I got Delgado at 9 weeks and after four nights of "****" (8 times in 5 hours is the record so far) he now sleeps from 9 PM to 5 AM when I get up for work. He just turned 10.5 weeks so it definetely gets better!


----------



## Tatonkafamily (Apr 6, 2012)

This thread is exactly what I needed!

We brought Roo home on Thursday night and OMG I forgot what having a newborn was like. She HOWLED for about 10 minutes then stopped but never slept...she was quiet for 90 minutes, but I could hear her panting heavily the entire time (crate was next to my bed). When she started crying I took her outside, she did her business and then back in the crate and back to howling for 10 minutes or so. Still can't believe my kids slept through that! She then was quiet enough for me to get about 3 1/3 hours of sleep.

Last 2 nights, more of the same...I am exhausted! By 5:45 no matter what Roo is WIDE awake and ready to go. The girl is a "morning person", heaven help me LOL. 
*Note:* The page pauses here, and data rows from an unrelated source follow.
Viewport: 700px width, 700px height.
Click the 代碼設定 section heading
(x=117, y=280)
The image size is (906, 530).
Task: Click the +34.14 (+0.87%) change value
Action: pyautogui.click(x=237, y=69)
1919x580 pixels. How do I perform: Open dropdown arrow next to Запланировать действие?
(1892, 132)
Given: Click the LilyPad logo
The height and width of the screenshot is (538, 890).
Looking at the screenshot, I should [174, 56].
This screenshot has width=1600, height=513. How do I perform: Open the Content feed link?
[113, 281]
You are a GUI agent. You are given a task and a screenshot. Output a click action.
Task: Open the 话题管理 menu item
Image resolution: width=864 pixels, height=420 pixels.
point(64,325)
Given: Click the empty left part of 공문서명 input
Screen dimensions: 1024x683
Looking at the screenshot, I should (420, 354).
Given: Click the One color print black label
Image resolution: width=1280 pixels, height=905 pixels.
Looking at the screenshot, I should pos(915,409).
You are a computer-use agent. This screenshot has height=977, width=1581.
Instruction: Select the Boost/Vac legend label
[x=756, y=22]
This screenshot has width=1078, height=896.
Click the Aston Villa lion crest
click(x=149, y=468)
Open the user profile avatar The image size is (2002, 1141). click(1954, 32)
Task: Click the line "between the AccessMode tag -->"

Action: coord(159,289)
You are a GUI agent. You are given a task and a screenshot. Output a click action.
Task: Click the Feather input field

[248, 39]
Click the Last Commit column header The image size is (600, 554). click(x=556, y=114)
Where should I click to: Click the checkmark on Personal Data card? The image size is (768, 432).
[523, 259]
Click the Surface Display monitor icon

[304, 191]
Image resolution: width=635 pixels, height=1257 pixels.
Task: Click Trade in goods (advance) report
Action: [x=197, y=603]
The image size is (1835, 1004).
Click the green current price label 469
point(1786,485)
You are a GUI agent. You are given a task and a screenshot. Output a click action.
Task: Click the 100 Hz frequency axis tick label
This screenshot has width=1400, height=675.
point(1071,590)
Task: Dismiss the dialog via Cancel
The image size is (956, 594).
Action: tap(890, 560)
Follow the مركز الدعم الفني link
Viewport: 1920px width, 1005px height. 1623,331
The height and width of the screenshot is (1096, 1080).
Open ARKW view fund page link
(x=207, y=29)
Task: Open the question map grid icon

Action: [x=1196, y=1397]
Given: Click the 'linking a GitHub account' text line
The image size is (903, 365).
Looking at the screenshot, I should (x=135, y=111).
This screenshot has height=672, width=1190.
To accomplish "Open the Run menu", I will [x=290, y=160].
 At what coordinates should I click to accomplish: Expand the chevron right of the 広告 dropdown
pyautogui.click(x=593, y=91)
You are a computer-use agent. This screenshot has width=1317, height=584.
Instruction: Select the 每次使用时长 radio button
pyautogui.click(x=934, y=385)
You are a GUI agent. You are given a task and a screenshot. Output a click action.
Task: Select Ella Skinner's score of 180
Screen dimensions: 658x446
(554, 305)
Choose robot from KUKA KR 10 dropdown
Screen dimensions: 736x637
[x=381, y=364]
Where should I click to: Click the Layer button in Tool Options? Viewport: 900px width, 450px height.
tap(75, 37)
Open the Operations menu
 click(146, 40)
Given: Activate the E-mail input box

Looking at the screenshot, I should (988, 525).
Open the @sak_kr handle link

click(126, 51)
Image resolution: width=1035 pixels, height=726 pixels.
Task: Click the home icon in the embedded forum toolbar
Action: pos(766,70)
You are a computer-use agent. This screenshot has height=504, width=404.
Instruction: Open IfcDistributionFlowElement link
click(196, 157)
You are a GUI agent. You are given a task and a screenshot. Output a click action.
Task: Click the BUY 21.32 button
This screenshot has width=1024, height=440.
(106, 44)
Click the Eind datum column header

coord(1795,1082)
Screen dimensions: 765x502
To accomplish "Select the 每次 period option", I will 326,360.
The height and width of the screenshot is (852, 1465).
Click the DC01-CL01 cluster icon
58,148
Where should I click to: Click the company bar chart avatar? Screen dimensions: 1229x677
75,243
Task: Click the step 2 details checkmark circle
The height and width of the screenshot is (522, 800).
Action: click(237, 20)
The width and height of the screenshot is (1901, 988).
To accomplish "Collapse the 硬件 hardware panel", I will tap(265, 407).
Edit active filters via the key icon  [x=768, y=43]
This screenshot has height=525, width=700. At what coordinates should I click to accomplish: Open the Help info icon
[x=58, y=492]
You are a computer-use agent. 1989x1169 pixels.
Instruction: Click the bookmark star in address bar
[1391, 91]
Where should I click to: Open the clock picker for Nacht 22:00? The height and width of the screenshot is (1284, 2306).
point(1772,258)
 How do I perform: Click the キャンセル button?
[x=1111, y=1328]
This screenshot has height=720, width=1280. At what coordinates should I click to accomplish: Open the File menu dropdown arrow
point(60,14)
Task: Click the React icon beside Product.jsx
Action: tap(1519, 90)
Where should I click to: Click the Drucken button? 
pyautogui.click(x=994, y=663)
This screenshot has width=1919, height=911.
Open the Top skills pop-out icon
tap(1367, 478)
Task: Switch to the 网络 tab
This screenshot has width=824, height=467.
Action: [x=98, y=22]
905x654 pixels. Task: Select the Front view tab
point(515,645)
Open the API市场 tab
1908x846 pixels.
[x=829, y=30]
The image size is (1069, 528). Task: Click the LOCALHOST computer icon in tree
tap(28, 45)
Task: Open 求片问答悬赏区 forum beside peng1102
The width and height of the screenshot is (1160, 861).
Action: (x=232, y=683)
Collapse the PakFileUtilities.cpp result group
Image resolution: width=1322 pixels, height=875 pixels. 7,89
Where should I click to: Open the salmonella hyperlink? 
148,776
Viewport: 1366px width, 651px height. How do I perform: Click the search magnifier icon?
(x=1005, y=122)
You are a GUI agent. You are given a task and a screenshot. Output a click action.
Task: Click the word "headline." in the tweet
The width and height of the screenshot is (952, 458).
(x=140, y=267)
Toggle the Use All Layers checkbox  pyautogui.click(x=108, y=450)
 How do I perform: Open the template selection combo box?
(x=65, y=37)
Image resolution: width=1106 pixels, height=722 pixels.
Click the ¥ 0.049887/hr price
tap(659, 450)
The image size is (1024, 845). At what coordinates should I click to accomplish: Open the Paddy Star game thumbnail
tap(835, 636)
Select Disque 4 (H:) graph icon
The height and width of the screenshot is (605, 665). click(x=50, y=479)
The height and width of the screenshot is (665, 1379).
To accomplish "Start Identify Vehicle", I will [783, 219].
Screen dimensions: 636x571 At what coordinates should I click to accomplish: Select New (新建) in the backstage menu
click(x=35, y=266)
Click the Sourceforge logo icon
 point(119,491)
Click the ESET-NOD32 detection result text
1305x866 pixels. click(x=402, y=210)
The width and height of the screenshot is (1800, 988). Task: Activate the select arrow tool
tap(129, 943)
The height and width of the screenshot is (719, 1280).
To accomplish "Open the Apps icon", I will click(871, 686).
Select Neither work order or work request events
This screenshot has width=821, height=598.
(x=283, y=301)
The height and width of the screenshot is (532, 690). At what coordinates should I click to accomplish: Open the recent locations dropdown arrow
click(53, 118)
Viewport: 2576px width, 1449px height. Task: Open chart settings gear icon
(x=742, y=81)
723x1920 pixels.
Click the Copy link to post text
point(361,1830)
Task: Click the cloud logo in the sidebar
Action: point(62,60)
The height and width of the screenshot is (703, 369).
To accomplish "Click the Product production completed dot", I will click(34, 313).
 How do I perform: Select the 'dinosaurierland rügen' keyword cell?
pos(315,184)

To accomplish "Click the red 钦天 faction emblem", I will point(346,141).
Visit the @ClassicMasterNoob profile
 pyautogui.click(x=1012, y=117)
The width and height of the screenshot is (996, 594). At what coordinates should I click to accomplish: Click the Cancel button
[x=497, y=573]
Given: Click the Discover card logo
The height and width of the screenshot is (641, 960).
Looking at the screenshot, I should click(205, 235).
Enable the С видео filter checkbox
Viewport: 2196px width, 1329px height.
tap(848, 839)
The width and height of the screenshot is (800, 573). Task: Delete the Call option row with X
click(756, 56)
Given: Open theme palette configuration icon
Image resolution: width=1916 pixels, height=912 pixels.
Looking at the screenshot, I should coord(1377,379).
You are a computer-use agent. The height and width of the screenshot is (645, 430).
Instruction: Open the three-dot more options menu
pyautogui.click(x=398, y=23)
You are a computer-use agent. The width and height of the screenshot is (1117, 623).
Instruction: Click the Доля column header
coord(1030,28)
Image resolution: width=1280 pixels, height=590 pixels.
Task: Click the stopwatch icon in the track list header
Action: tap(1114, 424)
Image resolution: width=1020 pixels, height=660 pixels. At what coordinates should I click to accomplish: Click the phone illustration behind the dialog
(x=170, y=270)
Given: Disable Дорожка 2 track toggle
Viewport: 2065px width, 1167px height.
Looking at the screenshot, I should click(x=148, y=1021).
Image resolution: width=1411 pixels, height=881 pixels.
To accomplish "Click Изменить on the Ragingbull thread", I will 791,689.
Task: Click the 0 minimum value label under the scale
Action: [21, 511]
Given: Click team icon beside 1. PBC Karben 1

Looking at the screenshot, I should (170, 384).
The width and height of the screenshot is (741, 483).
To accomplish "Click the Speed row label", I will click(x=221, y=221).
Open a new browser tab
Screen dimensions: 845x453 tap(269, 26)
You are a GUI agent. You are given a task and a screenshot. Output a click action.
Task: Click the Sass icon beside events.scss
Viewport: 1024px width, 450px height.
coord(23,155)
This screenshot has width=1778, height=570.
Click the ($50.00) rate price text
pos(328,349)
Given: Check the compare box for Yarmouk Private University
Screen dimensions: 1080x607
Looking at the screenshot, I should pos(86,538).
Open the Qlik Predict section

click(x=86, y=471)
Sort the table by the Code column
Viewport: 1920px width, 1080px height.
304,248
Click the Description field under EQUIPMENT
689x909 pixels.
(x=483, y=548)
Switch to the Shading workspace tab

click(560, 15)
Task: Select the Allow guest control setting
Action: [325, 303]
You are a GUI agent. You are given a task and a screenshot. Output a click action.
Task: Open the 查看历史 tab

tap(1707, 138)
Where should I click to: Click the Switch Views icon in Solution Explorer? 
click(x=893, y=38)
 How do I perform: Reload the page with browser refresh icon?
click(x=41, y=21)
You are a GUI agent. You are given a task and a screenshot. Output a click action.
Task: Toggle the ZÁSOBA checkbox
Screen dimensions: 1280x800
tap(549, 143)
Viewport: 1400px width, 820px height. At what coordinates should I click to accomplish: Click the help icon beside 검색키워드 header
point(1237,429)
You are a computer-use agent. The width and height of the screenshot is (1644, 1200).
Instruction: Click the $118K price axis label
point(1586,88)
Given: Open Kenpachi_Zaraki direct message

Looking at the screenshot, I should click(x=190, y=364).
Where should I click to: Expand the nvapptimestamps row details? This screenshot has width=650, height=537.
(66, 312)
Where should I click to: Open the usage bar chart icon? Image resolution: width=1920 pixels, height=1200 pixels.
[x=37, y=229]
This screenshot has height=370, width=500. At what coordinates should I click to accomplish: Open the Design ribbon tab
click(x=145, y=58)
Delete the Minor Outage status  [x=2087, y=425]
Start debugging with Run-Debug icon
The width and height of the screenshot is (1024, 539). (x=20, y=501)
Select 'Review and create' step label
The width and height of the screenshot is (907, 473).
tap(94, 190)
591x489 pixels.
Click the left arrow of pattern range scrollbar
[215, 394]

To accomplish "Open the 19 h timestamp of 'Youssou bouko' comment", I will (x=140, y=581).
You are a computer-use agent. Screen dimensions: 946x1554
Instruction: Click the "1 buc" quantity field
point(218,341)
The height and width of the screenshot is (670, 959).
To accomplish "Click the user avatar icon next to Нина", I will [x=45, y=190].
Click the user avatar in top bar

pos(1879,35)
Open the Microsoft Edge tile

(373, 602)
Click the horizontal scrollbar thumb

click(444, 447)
Just keep swimming, just keep swimming......


----------



## llombardo (Dec 11, 2011)

Tatonkafamily said:


> This thread is exactly what I needed!
> 
> We brought Roo home on Thursday night and OMG I forgot what having a newborn was like. She HOWLED for about 10 minutes then stopped but never slept...she was quiet for 90 minutes, but I could hear her panting heavily the entire time (crate was next to my bed). When she started crying I took her outside, she did her business and then back in the crate and back to howling for 10 minutes or so. Still can't believe my kids slept through that! She then was quiet enough for me to get about 3 1/3 hours of sleep.
> 
> ...


The first week is the hardest, I was falling asleep at my desk at work My pup is an early riser too I can let her out at 2 and she is up by 6 no matter what and if the alarm goes off and I'm not moving fast enough I have GSD in my face


----------